## TO DO
Give an exact reproduction of all the lines in the listing.
··· THE DATA ···
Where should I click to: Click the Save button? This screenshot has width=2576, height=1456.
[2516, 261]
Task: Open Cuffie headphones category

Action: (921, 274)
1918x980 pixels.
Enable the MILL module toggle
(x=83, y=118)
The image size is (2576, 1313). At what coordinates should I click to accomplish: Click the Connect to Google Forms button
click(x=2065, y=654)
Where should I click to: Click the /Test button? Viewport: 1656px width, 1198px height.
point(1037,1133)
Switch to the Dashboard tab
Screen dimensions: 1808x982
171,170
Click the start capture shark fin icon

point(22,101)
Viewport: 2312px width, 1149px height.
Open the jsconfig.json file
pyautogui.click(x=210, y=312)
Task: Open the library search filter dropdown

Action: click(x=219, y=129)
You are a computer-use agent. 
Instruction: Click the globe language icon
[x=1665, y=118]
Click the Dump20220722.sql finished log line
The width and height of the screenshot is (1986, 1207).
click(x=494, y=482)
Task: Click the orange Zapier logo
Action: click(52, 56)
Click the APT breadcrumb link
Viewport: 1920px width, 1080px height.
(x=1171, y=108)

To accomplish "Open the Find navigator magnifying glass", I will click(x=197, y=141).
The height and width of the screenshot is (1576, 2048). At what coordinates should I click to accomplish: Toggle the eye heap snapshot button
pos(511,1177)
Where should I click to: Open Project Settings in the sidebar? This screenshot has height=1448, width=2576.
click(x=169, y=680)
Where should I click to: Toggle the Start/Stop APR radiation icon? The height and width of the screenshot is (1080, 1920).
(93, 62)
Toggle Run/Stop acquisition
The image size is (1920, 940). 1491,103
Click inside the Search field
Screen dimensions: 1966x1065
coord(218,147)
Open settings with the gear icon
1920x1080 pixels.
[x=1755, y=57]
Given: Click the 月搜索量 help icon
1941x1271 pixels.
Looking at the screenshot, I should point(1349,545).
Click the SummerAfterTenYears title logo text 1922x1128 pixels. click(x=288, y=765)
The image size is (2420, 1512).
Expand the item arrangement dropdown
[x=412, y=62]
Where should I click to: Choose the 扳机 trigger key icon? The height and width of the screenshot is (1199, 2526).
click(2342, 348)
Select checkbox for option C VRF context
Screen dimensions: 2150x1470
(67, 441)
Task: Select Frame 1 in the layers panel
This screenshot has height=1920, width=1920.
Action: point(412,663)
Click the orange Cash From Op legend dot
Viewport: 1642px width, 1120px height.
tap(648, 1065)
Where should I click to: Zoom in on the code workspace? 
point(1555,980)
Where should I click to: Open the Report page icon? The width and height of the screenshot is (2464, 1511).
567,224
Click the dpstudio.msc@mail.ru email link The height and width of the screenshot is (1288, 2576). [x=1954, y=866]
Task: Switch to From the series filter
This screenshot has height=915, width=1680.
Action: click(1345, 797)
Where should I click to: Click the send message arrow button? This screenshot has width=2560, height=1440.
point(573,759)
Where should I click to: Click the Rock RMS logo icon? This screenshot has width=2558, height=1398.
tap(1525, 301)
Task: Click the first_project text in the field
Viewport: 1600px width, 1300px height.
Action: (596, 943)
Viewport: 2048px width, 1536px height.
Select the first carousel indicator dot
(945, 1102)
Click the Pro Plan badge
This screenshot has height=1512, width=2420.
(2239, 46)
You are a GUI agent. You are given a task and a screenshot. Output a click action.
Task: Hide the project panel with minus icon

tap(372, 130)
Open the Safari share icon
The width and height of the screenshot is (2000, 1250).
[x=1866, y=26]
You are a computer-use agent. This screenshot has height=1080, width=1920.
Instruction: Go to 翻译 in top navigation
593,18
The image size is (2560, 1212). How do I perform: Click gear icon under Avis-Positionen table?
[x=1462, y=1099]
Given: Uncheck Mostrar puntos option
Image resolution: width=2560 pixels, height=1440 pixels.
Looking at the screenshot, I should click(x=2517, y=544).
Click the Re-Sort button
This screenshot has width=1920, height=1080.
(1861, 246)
···
## COMPLETED TASK
Where should I click to: Click the Save button? This screenshot has width=2576, height=1456.
[2516, 261]
Task: Open Cuffie headphones category

Action: (921, 274)
1918x980 pixels.
Enable the MILL module toggle
(x=83, y=118)
The image size is (2576, 1313). At what coordinates should I click to accomplish: Click the Connect to Google Forms button
click(x=2065, y=654)
Where should I click to: Click the /Test button? Viewport: 1656px width, 1198px height.
point(1037,1133)
Switch to the Dashboard tab
Screen dimensions: 1808x982
171,170
Click the start capture shark fin icon

point(22,101)
Viewport: 2312px width, 1149px height.
Open the jsconfig.json file
pyautogui.click(x=210, y=312)
Task: Open the library search filter dropdown

Action: click(x=219, y=129)
You are a computer-use agent. 
Instruction: Click the globe language icon
[x=1665, y=118]
Click the Dump20220722.sql finished log line
The width and height of the screenshot is (1986, 1207).
click(x=494, y=482)
Task: Click the orange Zapier logo
Action: click(52, 56)
Click the APT breadcrumb link
Viewport: 1920px width, 1080px height.
(x=1171, y=108)

To accomplish "Open the Find navigator magnifying glass", I will click(x=197, y=141).
The height and width of the screenshot is (1576, 2048). At what coordinates should I click to accomplish: Toggle the eye heap snapshot button
pos(511,1177)
Where should I click to: Open Project Settings in the sidebar? This screenshot has height=1448, width=2576.
click(x=169, y=680)
Where should I click to: Toggle the Start/Stop APR radiation icon? The height and width of the screenshot is (1080, 1920).
(93, 62)
Toggle Run/Stop acquisition
The image size is (1920, 940). 1491,103
Click inside the Search field
Screen dimensions: 1966x1065
coord(218,147)
Open settings with the gear icon
1920x1080 pixels.
[x=1755, y=57]
Given: Click the 月搜索量 help icon
1941x1271 pixels.
Looking at the screenshot, I should point(1349,545).
Click the SummerAfterTenYears title logo text 1922x1128 pixels. click(x=288, y=765)
The image size is (2420, 1512).
Expand the item arrangement dropdown
[x=412, y=62]
Where should I click to: Choose the 扳机 trigger key icon? The height and width of the screenshot is (1199, 2526).
click(2342, 348)
Select checkbox for option C VRF context
Screen dimensions: 2150x1470
(67, 441)
Task: Select Frame 1 in the layers panel
This screenshot has height=1920, width=1920.
Action: point(412,663)
Click the orange Cash From Op legend dot
Viewport: 1642px width, 1120px height.
tap(648, 1065)
Where should I click to: Zoom in on the code workspace? 
point(1555,980)
Where should I click to: Open the Report page icon? The width and height of the screenshot is (2464, 1511).
567,224
Click the dpstudio.msc@mail.ru email link The height and width of the screenshot is (1288, 2576). [x=1954, y=866]
Task: Switch to From the series filter
This screenshot has height=915, width=1680.
Action: click(1345, 797)
Where should I click to: Click the send message arrow button? This screenshot has width=2560, height=1440.
point(573,759)
Where should I click to: Click the Rock RMS logo icon? This screenshot has width=2558, height=1398.
tap(1525, 301)
Task: Click the first_project text in the field
Viewport: 1600px width, 1300px height.
Action: (596, 943)
Viewport: 2048px width, 1536px height.
Select the first carousel indicator dot
(945, 1102)
Click the Pro Plan badge
This screenshot has height=1512, width=2420.
(2239, 46)
You are a GUI agent. You are given a task and a screenshot. Output a click action.
Task: Hide the project panel with minus icon

tap(372, 130)
Open the Safari share icon
The width and height of the screenshot is (2000, 1250).
[x=1866, y=26]
You are a computer-use agent. This screenshot has height=1080, width=1920.
Instruction: Go to 翻译 in top navigation
593,18
The image size is (2560, 1212). How do I perform: Click gear icon under Avis-Positionen table?
[x=1462, y=1099]
Given: Uncheck Mostrar puntos option
Image resolution: width=2560 pixels, height=1440 pixels.
Looking at the screenshot, I should click(x=2517, y=544).
Click the Re-Sort button
This screenshot has width=1920, height=1080.
(1861, 246)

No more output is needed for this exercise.